Former UK Prime Minister Gordon Brown says he believes at least $30 billion is needed annually for an effective global vaccination plan… and he would like this high on the agenda for next week’s G7 Summit in Cornwall, England, where the UK, US, Germany, France, Italy, Japan and Canada will be meeting.
He’s not the only one being vocal. Around 30 celebrities have also signed a letter, published today, calling on the G7 to share Covid-19 vaccines with poorer countries.
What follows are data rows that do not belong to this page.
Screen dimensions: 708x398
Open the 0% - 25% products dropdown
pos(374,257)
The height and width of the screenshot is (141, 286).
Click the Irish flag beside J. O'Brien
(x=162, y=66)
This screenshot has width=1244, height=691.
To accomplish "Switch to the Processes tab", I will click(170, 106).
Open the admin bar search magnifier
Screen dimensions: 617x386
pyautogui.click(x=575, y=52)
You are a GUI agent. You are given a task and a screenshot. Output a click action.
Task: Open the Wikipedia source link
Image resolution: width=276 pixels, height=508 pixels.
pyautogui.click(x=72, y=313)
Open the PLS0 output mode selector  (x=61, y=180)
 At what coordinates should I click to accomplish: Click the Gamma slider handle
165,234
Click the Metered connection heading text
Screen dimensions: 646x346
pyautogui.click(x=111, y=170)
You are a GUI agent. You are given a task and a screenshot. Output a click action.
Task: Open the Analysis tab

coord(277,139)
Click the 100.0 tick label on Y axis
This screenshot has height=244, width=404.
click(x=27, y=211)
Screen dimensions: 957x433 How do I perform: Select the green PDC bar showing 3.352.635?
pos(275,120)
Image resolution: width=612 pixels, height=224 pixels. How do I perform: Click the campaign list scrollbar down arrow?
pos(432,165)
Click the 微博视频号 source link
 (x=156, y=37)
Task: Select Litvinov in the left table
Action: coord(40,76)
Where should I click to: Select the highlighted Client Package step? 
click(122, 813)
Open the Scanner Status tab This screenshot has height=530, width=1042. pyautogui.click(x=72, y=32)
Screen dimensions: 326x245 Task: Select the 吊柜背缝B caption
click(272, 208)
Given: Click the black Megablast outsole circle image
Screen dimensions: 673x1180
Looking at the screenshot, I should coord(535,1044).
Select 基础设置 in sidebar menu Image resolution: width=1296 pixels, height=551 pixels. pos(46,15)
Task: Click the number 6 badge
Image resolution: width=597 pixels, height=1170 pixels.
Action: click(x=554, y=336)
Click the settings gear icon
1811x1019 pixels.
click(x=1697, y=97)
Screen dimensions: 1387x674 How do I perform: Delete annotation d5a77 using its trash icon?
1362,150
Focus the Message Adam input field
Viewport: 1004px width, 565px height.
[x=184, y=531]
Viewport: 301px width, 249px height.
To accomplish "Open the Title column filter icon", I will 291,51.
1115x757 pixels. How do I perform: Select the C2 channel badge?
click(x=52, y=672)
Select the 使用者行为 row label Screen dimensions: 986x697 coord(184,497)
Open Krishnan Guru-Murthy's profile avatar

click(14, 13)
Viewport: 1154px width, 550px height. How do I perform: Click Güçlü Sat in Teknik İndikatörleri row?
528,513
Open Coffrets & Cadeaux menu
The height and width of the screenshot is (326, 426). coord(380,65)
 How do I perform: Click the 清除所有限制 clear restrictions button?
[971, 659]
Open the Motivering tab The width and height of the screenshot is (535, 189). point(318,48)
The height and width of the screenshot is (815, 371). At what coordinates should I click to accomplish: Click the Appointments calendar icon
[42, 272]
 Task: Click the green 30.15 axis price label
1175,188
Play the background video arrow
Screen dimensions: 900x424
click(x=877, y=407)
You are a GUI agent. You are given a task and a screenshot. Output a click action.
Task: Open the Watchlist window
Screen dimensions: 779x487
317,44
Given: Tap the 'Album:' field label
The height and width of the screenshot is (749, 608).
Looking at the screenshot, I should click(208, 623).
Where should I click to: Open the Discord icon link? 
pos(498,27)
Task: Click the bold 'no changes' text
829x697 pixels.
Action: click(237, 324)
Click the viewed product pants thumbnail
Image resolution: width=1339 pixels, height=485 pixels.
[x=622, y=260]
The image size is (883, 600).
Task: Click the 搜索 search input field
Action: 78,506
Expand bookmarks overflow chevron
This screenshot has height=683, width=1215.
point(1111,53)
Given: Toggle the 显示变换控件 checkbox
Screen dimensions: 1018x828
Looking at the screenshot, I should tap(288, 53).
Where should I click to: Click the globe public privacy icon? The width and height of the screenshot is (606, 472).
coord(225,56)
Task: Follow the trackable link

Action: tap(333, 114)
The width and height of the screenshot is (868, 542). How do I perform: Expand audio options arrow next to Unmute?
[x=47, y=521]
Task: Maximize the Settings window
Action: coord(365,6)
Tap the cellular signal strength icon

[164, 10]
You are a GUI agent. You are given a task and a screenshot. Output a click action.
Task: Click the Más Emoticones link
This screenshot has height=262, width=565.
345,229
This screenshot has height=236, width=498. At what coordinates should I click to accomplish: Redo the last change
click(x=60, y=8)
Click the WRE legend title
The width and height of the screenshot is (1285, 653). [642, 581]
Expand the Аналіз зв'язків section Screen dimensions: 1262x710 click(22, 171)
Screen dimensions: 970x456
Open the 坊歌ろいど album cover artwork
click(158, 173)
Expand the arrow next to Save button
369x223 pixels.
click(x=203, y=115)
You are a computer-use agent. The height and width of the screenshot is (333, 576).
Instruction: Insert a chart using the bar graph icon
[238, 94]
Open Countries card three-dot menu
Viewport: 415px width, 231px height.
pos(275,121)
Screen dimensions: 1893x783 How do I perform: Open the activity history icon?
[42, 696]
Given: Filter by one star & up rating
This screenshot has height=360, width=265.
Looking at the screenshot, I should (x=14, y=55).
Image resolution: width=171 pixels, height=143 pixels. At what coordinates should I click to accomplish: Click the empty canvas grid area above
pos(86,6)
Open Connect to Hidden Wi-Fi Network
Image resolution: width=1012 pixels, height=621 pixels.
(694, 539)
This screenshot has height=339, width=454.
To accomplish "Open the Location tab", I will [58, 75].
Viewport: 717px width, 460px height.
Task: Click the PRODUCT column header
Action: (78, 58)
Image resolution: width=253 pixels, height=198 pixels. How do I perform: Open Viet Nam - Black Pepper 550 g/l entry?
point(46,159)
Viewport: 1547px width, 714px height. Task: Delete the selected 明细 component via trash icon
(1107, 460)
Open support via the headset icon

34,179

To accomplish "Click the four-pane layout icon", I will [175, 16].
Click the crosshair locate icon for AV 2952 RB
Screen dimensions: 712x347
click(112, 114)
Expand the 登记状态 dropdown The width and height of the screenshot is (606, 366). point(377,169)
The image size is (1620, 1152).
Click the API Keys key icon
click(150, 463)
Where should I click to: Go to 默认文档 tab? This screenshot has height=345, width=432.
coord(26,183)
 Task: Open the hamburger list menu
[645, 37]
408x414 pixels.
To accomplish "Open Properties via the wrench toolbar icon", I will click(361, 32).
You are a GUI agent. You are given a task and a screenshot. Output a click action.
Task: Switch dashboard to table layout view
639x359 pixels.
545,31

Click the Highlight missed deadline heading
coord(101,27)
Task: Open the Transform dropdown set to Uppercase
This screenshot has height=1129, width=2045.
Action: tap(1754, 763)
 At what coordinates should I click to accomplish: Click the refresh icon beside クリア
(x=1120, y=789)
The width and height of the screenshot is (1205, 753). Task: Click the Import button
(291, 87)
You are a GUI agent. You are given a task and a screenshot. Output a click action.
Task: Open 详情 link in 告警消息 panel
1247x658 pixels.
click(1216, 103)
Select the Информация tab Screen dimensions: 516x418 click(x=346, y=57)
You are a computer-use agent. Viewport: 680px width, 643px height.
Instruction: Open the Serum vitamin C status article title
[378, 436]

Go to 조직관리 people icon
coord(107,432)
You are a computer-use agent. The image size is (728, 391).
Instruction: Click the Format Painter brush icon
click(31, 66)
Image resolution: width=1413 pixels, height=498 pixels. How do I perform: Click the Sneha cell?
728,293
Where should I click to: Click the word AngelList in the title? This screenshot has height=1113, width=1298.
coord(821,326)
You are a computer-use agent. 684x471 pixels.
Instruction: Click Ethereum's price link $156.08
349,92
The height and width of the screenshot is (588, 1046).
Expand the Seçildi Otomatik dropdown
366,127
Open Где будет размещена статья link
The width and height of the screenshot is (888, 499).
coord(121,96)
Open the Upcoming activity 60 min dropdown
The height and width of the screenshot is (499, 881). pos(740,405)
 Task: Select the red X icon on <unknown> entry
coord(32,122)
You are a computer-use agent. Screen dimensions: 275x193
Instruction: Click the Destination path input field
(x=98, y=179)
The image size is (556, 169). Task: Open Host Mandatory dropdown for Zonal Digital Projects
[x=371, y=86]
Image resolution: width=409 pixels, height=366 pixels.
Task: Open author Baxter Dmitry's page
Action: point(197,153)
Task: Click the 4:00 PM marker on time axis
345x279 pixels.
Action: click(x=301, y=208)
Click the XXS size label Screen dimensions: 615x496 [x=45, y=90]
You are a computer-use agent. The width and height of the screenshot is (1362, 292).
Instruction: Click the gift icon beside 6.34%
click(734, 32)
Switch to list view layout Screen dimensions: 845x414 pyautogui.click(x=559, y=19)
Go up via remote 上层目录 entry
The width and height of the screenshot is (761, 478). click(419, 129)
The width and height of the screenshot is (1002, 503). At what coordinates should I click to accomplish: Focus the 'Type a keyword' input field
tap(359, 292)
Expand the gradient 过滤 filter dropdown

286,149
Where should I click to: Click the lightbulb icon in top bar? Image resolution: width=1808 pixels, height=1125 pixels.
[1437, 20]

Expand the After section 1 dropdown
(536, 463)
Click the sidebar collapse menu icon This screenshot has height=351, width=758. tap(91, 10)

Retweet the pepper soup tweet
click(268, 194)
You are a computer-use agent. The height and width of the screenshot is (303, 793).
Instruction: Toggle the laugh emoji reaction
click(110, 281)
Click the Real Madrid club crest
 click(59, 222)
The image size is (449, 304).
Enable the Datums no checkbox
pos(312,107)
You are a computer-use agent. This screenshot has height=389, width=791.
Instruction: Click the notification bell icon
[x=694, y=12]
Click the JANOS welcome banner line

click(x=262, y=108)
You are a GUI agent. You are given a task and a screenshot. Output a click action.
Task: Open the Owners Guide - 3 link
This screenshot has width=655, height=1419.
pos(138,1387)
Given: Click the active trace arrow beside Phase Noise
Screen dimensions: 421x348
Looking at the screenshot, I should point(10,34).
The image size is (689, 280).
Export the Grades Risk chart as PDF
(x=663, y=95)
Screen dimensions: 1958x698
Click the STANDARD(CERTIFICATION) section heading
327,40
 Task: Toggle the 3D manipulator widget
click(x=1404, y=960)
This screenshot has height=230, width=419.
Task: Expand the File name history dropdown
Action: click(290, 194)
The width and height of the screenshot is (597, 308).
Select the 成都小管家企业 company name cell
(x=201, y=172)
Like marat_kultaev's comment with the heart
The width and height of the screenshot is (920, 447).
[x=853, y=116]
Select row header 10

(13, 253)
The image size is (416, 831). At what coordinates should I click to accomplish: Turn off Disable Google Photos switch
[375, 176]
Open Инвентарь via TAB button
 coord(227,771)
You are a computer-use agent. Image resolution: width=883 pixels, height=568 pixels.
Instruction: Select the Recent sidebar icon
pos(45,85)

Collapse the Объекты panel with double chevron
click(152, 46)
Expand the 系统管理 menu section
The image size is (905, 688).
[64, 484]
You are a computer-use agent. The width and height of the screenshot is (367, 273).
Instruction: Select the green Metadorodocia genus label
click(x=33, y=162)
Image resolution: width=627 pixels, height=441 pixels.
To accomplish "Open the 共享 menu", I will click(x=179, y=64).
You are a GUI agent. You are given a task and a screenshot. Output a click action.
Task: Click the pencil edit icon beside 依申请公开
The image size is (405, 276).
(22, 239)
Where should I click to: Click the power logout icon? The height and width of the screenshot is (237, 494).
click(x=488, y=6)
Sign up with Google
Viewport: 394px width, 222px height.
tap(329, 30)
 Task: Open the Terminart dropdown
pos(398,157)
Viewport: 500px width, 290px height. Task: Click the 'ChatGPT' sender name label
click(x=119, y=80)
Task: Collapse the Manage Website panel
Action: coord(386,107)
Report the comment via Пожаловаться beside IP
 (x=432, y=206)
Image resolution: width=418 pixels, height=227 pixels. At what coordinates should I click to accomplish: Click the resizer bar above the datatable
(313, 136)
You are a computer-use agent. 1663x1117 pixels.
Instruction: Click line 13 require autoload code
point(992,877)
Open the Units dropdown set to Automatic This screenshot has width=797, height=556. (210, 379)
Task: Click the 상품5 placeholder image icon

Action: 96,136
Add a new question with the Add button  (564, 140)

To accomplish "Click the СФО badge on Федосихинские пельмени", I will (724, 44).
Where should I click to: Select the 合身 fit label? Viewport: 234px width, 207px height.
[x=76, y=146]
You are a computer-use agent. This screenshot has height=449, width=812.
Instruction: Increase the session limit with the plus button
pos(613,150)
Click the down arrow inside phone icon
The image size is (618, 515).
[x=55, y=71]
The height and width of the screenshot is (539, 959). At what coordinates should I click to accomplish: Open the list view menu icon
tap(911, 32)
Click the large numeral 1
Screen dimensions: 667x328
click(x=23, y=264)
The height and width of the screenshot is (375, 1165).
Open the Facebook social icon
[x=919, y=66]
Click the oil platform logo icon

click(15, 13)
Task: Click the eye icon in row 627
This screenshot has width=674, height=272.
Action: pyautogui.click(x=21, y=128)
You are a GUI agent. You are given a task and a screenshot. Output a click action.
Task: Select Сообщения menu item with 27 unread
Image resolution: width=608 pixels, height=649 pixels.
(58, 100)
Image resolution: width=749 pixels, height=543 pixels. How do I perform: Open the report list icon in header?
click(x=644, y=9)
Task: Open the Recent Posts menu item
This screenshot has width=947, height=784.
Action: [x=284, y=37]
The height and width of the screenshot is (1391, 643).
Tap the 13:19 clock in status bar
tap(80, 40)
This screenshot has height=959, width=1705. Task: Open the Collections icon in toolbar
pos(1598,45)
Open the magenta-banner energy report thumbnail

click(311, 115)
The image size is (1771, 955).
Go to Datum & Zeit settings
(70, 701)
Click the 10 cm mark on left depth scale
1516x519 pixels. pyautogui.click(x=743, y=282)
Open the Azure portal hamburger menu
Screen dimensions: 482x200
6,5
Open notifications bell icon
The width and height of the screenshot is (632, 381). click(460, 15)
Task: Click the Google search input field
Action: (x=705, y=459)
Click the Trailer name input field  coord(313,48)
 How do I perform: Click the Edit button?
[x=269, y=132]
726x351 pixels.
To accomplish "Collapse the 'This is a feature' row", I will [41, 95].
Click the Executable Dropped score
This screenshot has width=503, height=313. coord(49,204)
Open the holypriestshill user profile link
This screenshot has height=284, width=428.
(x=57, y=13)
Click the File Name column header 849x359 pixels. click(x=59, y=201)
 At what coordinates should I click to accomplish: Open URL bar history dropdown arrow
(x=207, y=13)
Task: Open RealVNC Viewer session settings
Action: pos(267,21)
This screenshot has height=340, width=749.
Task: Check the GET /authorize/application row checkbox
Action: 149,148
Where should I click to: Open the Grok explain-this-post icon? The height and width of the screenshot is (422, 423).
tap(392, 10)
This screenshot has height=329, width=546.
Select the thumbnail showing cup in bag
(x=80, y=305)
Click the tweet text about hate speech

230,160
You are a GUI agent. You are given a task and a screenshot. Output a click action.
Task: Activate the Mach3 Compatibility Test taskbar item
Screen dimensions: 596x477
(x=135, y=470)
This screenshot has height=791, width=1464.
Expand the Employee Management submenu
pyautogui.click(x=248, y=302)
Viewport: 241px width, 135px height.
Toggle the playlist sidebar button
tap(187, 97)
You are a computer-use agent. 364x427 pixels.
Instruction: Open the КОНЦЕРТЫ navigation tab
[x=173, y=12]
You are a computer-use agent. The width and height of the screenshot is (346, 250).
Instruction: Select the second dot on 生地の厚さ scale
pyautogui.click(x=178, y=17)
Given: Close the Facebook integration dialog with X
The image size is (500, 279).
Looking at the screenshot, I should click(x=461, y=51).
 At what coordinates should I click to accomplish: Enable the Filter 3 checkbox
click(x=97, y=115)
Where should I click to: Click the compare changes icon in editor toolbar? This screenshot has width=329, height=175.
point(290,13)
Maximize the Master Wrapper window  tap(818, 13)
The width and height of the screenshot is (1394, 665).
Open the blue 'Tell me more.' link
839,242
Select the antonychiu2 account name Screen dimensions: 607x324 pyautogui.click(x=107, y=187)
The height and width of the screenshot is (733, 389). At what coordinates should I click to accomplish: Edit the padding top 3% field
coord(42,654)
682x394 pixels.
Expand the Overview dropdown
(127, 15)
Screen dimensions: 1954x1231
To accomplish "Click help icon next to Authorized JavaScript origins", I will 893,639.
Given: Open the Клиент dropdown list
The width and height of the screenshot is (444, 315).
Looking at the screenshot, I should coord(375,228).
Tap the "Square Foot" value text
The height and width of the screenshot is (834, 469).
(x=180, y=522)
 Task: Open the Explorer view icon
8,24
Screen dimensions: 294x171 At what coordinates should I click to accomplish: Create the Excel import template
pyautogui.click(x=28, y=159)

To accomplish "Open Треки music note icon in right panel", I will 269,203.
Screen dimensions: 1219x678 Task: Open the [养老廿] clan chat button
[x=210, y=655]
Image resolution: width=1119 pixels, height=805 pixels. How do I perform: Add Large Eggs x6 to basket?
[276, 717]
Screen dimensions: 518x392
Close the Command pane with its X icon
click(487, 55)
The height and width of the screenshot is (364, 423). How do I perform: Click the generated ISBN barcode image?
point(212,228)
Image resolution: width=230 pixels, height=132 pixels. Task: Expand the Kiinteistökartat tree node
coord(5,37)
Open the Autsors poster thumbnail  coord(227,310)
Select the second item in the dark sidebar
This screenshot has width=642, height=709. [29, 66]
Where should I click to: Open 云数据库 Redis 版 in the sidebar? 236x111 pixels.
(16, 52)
The letter calls on the countries to pledge at least 20 per cent of their supply between June and August… which would amount to 150 million doses. (US President Biden did pledge in May to send out 20 million doses to countries abroad this month.)
Signatories of the letter include celebrities like UK footballer David Beckham, US singers Katy Perry, Billie Eilish and Angelique Kidjo; Formula One driver Fernando Alonson, tennis star Andy Murray, actors Liam Neeson, Orlando Bloom, Priyanka Chopra Jonas and Whooping Goldberg; and several Unicef goodwill ambassadors.
Apart from needing to democratise jab access, Brown also made it clear in April that he fears disparity will have repercussions down the line for both rich and developing countries… yet vaccines are still being prioritised for the Western and European world.
‘Vaccine apartheid’ allegations
Our World in Data reported on June 3rd that more than 26.1m British, 136m American, 16.3m German and 11.5m French citizens are fully vaccinated, yet the Africa Centres of Disease Control and Prevention confirmed on June 2nd that only 0.51% of Africans were fully vaccinated; the continent has a population of 1.2 billion.
In a Guardian newspaper exclusive, Brown said:
“Immunising the West but only a fraction of the developing world is already fuelling allegations of ‘vaccine apartheid’ and will leave COVID-19 spreading, mutating and threatening the lives and livelihoods of us all for years to come.
“We need to spend now to save lives, and we need to spend tomorrow to carry on vaccinating each year until the disease no longer claims lives. And this will require at least $30 billion a year, a bill no one so far seems willing to fully underwrite.”
Yearly mass global vaccination support would also protect G7 nations financially in the long run, according to political risk consultancy Eurasia, which reported how G7 economies would be $500 billion better off by 2025 if such a plan took place this summer.
Private sector has stepped up
Despite G7 inaction, the private sector stepped up in 2020; funding from large companies, investment funds, and non-traditional investors reached record highs, while also providing healthtech companies with essential innovation support that some experts say advanced the sector ten years in just six months.
Paul Stannard, general partner and co-founder of the Vector Innovation Fund (VIF), says:
“Governments must continually invest in global vaccine deployment and democratising jab access, but healthtech investment overall must also be maintained or further increased for the foreseeable future.
“The current investment levels are astonishing. However, to speed development of tech advances needed to eliminate COVID-19, prevent future pandemics, and realise a more accessible, decentralised global healthcare system that benefits all, investment levels must continue.”
The letter signed by the celebrities on Tuesday says: “The world has spent a year and a half battling the COVID-19 pandemic, but the virus is still spreading in many countries and producing new variants with the potential to put us all back where we started. This means more school closures, more healthcare disruptions, and greater economic fallout – threatening the futures of families and children everywhere.”